Por: Juan Manuel López C.
El escándalo o debate por las declaraciones del vicepresidente Garzón sobre la línea de pobreza estuvo bastante desenfocado.
Claro que es interesante, importante y necesario para cualquier política tener la información sobre las condiciones y conformación de la población colombiana. En este caso saber cuál es el ingreso promedio indispensable para llenar unos requerimientos mínimos para vivir a uno u otro nivel, el que a su turno debe clasificarse.
El documento que originó la polémica lo que hizo fue establecer definiciones y cambios de metodología para producir esa información en forma más eficiente. Sobre si eso se logra así o no, es que es conveniente el debate; y no sobre si un ingreso de 190.000 pesos por persona es suficiente para hacer el mercado, o si eso equivale a pobreza o no; primero debe definirse en abstracto con cuál metodología de medición se trabaja –que es lo que contenía el estudio-, y después concretarse cuáles son las variables que se derivan o aplican en cada caso. Metodologías hay muchas, definiciones también; pero cuál es la mejor no depende de los datos que bota, ni si coincide con lo que piensa la ‘opinión pública’, sino si sirve el objetivo que se busca.
El análisis debería ser sobre si la información que se genera es más útil y completa, y si al producirla lo que se trató fue de manipularla para confundir la percepción o el conocimiento que quien la recibe tiene de la realidad. En este caso la controversia giró en la forma exactamente contraria, desviándose de lo primero que era lo principal, y enredándose en lo que se debía evitar.

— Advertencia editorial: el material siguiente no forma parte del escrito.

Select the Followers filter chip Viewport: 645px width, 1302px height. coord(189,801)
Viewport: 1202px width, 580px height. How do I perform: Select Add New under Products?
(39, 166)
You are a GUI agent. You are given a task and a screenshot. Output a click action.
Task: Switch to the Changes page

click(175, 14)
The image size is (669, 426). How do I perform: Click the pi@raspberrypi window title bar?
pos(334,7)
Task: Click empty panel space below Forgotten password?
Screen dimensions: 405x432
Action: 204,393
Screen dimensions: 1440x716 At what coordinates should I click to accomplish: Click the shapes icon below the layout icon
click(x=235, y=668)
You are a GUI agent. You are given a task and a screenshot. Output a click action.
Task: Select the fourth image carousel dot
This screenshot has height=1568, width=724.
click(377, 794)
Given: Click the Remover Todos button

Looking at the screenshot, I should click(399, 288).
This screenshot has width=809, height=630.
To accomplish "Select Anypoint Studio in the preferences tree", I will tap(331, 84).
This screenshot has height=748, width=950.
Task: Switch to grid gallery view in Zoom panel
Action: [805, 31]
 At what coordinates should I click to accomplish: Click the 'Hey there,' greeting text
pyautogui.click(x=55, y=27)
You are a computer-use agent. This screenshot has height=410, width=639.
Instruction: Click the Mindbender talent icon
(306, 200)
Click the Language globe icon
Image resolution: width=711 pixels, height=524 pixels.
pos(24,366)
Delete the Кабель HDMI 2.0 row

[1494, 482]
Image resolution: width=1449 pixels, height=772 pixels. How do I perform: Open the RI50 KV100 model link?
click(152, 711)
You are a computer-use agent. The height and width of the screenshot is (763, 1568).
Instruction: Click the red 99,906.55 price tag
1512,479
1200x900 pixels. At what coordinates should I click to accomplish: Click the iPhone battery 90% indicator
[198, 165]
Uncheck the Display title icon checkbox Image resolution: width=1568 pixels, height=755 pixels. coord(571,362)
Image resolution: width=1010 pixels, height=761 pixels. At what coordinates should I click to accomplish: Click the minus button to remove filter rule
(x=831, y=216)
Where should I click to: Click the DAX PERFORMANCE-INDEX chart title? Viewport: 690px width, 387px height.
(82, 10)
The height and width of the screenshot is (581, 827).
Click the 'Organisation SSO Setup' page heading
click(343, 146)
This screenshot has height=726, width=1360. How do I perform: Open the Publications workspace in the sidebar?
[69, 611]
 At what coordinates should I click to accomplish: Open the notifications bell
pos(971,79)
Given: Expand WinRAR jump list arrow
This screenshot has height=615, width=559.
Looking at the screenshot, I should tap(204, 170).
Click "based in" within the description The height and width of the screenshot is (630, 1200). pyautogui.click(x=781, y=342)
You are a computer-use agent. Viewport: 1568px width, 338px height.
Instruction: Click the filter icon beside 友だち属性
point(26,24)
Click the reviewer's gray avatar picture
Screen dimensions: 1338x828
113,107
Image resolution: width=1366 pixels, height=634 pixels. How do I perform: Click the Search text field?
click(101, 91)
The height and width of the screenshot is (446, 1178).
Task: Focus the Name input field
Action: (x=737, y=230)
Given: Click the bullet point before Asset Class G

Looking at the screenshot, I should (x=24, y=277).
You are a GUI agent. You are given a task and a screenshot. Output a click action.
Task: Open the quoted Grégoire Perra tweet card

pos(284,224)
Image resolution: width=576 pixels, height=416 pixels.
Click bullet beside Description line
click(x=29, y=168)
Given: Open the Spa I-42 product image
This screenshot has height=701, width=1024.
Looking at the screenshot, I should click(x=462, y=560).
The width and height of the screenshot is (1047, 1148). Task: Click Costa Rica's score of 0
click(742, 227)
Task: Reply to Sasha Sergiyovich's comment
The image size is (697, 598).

Teniendo en cuenta que la nueva metodología supone producir más información, más sofisticada, y que, por ser la que como avance usan más países permite comparaciones, hay poca duda sobre la conveniencia de seguir con ella.
Infortunadamente esa empantanada produjo el efecto doblemente contrario: confundir sobre cómo está evolucionando la pobreza en Colombia (como si el cambio de metodología lo que mostrara fuera lo que cambió en la realidad); y el no saber porqué se dispuso ese cambio y si sí va a llenar el cometido que se desea.
Este tipo de problemas no se generan si el gobierno socializa debidamente con la ciudadanía lo que se hace y porqué se hace, y si mantiene en paralelo por un tiempo los datos de la anterior metodología para que no se pierda el seguimiento de lo que va sucediendo. En conclusión, los cambios a mejores metodologías de medición son buenos y convenientes pero toca realizarlos apropiadamente.
Lo que lleva a la posibilidad de cambiar el sistema de medición e información sobre otros aspectos de la economía. En concreto sobre las cifras de la actividad agropecuaria.
Lo divulgado respecto a la situación del campo es evidentemente desinformante en relación a lo que se vive en la realidad. Se publicó que el primer trimestre de este año mostraba un crecimiento del 7.8% y para el semestre se convirtió en 2.2% (o sea que para el segundo trimestre correspondería un crecimiento de -3.4%). A todas luces esto ya implica una mala metodología.
Pero el solo hablar de crecimiento parece imposible en la realidad. El cambio climático (se presume que es eso) ha producido efectos catastróficos en el café, la palma africana, el arroz, los pastos, el maíz (probablemente también en otros rubros, pero estos son de lejos los mayores); las inundaciones y las malas relaciones con Venezuela ya habían golpeado fuertemente la avicultura, la lechería y el ganado de carne; este conjunto representa más del 90% del sector. Es decir que en producción la disminución además de indiscutible ha sido violenta.
El que los precios suban puede confundir al respecto (por ejemplo la cosecha de café cayó en 30% pero los precios aumentaron el 300%, casi diez veces más); también el que las siembras aumenten aunque la producciones sean a pérdida (caso del arroz); también que, por medirse en valores y no en medidas de producción, se muestren como parte de los resultados positivos lo que son los subsidios del Estado (caso de la palma); o que el contraste sea con situaciones coyunturales en las que no se tiene en cuenta como disminución la destrucción del aparato productivo y solo se compara la producción de lo que sobrevivió a una catástrofe (caso de la avicultura y la ganadería).
Hablar de ‘crecimiento del sector agropecuario’ es como si por alguna tragedia se dañaran los pozos de petróleo y los trenes que sacan el carbón fueran destruidos por la guerrilla, acabando con el 50% de la producción del sector de minas y petróleos, pero que por un alza de más del doble en los precios se dijera que el sector está creciendo.
Una metodología de medición que ponderara debidamente lo que es precios, lo que es producción, lo que es subsidios, lo que es aumento de costos, y en todo caso el mayor tipo de factores que inciden en la realidad de la explotación del campo, ayudaría mucho a poner a funcionar la ‘locomotora’ del sector rural que tanto necesita Colombia y de la que tantos colombianos dependen.